— DOCUMENT SECTION —
How does the Frobenius elements play a crucial role in Galois representation?
As far as I have understood that Frobenius endomorphisms specially Frobenius automorphism is a generator of a Galois group. But how ?
Let $F_q=F_{p^{\large e}}$ be a finite field of $q=p^e$ elements and let $F_{p^f}$ be a finite of extension of $F_q$. Now Frobenius mapping is $x \to x^p$. The Frobenius iterates are $x \to x^p \to (x^p)^p=x^{p^2} \to (x^p)^{p^2}=x^{p^3} \to \cdots $
Now I have information that the Galois group of a finite extension is generated by the above iterate of the Frobenius automorphism.
But how?
Please someone nicely relate the Frobenius elements with Galois representation.
There are two things to note to see why the Frobenius generates the Galois group :
1) Let $\varphi : L\to L$ be the Frobenius on the finite field $L$; if $\varphi^n = id_L$, then $m\mid n$, where $|L| = p^m$
Indeed, $\varphi^n = id_L$ means $x^{p^n}=x$ for all $x\in L$, so this means every element of $L$ is a root of $X^{p^n}-X$, so $L$ is a subfield of $\mathbb{F}_{p^n}$, so $m\mid n$.
Conversely, it is clear that $\varphi^m = id_L$, so that $\langle \varphi \rangle \simeq \mathbb{Z/mZ}$.
2) $Gal(L/\mathbb{F}_p)$ has cardinality at most $m$.
Indeed, remember that $L^\times $ is cyclic, so that there is an element $\theta\in L$ such that $\mathbb{F}_p(\theta)= L$. But if $\pi_\theta$ is the minimal polynomial of $\theta$ over $\mathbb{F}_p$, $\mathbb{F}_p(\theta) \simeq \mathbb{F}_p[X]/(\pi_\theta)$, so $\deg \pi_\theta = m$.

— EXTRACTED INFORMATION —

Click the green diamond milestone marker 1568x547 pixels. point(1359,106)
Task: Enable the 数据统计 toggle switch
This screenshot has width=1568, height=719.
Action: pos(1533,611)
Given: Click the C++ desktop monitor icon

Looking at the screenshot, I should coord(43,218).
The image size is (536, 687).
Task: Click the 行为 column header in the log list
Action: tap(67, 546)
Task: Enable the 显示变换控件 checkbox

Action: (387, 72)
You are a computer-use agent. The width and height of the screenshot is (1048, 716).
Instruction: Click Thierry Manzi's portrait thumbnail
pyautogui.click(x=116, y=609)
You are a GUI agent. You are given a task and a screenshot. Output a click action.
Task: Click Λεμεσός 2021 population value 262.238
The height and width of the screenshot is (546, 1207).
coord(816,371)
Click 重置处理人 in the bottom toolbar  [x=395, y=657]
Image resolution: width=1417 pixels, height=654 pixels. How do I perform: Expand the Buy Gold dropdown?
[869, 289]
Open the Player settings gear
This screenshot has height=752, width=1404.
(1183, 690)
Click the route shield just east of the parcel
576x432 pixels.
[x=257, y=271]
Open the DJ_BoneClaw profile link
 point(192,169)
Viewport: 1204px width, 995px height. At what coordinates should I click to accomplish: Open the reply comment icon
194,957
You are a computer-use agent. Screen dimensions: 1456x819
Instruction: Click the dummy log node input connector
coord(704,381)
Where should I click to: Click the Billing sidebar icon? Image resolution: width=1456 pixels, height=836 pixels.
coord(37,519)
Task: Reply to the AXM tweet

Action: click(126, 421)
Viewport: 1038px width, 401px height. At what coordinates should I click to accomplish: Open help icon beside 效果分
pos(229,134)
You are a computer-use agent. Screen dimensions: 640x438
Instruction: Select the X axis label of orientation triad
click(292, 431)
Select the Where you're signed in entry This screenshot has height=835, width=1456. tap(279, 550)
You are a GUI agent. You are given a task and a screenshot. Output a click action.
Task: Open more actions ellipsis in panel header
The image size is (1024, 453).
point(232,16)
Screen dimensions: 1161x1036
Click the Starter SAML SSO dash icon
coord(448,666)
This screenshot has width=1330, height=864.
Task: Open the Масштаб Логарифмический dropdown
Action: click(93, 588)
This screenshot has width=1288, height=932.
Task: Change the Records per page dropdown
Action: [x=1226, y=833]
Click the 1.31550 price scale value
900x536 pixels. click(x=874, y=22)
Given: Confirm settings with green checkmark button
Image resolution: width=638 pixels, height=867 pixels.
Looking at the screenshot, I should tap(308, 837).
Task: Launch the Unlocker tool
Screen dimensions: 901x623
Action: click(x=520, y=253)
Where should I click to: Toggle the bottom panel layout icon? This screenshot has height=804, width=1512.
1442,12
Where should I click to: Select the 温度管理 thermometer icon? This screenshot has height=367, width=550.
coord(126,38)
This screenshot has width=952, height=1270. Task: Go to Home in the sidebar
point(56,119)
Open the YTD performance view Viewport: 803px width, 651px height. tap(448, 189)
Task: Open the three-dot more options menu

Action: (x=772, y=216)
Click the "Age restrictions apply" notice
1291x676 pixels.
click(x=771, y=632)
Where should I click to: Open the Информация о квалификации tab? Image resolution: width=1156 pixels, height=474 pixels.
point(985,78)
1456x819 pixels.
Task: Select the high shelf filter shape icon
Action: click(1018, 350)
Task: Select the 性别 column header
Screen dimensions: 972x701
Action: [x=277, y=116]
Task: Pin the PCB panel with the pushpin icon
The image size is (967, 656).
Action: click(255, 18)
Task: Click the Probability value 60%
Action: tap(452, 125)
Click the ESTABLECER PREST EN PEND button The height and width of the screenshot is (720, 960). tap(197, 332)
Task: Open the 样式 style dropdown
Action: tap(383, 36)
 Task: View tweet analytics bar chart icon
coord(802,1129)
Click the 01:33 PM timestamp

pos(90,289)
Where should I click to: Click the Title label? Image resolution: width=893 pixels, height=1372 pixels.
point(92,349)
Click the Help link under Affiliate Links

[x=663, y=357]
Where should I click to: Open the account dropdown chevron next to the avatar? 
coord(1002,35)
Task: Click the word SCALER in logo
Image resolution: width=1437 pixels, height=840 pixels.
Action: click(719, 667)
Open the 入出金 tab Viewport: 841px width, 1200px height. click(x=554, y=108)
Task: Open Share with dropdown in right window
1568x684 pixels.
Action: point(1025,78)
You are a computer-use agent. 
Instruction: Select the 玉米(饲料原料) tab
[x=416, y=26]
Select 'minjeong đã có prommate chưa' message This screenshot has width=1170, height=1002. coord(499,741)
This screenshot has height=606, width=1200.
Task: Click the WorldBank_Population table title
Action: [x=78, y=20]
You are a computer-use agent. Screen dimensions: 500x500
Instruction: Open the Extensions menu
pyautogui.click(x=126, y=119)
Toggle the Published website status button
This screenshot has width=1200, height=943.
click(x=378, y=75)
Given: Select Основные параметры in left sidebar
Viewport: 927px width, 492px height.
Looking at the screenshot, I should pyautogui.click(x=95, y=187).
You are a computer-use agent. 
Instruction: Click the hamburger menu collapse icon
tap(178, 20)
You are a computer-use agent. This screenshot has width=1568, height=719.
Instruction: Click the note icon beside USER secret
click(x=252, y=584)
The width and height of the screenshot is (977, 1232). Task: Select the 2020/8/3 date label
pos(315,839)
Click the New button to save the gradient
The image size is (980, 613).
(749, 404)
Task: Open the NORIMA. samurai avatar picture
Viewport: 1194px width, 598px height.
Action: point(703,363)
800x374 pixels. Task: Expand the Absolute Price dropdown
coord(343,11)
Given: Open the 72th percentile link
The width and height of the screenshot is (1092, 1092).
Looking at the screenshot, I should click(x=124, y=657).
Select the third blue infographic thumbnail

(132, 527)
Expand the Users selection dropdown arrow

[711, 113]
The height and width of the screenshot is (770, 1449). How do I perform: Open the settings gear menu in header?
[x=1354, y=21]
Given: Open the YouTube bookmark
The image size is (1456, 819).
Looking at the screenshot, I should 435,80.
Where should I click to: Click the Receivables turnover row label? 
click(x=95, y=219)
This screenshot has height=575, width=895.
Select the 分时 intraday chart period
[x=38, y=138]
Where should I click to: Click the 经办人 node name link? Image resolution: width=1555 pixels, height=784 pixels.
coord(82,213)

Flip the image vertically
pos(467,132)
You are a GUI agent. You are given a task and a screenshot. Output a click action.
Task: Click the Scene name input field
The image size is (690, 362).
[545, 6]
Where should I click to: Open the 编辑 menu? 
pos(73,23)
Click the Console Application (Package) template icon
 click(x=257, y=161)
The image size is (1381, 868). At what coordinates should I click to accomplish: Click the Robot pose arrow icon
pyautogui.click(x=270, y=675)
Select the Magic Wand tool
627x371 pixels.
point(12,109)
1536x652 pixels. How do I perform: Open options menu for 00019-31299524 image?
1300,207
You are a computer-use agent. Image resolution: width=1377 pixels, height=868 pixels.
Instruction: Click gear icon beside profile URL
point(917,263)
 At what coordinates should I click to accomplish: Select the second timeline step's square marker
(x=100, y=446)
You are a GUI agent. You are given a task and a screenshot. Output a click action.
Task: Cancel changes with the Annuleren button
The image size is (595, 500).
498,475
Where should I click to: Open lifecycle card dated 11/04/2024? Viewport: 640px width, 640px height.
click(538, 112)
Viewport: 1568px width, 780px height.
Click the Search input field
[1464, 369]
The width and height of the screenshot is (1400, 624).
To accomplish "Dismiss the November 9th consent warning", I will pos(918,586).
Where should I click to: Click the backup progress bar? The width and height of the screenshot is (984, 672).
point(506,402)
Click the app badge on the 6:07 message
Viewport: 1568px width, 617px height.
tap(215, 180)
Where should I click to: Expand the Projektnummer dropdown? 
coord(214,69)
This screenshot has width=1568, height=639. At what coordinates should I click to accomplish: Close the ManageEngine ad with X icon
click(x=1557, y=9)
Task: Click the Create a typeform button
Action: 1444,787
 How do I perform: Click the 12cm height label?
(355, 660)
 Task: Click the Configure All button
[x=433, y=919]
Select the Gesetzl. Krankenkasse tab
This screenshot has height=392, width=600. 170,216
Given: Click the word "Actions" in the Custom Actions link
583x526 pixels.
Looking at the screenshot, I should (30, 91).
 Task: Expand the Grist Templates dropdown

— EXERCISE —
Transcribe the forum thread on Frobenius and Galois groups in full, without any change. The lines have no connection to the forum thread on Frobenius and Galois groups.

— EXERCISE SOLUTION —
How does the Frobenius elements play a crucial role in Galois representation?
As far as I have understood that Frobenius endomorphisms specially Frobenius automorphism is a generator of a Galois group. But how ?
Let $F_q=F_{p^{\large e}}$ be a finite field of $q=p^e$ elements and let $F_{p^f}$ be a finite of extension of $F_q$. Now Frobenius mapping is $x \to x^p$. The Frobenius iterates are $x \to x^p \to (x^p)^p=x^{p^2} \to (x^p)^{p^2}=x^{p^3} \to \cdots $
Now I have information that the Galois group of a finite extension is generated by the above iterate of the Frobenius automorphism.
But how?
Please someone nicely relate the Frobenius elements with Galois representation.
There are two things to note to see why the Frobenius generates the Galois group :
1) Let $\varphi : L\to L$ be the Frobenius on the finite field $L$; if $\varphi^n = id_L$, then $m\mid n$, where $|L| = p^m$
Indeed, $\varphi^n = id_L$ means $x^{p^n}=x$ for all $x\in L$, so this means every element of $L$ is a root of $X^{p^n}-X$, so $L$ is a subfield of $\mathbb{F}_{p^n}$, so $m\mid n$.
Conversely, it is clear that $\varphi^m = id_L$, so that $\langle \varphi \rangle \simeq \mathbb{Z/mZ}$.
2) $Gal(L/\mathbb{F}_p)$ has cardinality at most $m$.
Indeed, remember that $L^\times $ is cyclic, so that there is an element $\theta\in L$ such that $\mathbb{F}_p(\theta)= L$. But if $\pi_\theta$ is the minimal polynomial of $\theta$ over $\mathbb{F}_p$, $\mathbb{F}_p(\theta) \simeq \mathbb{F}_p[X]/(\pi_\theta)$, so $\deg \pi_\theta = m$.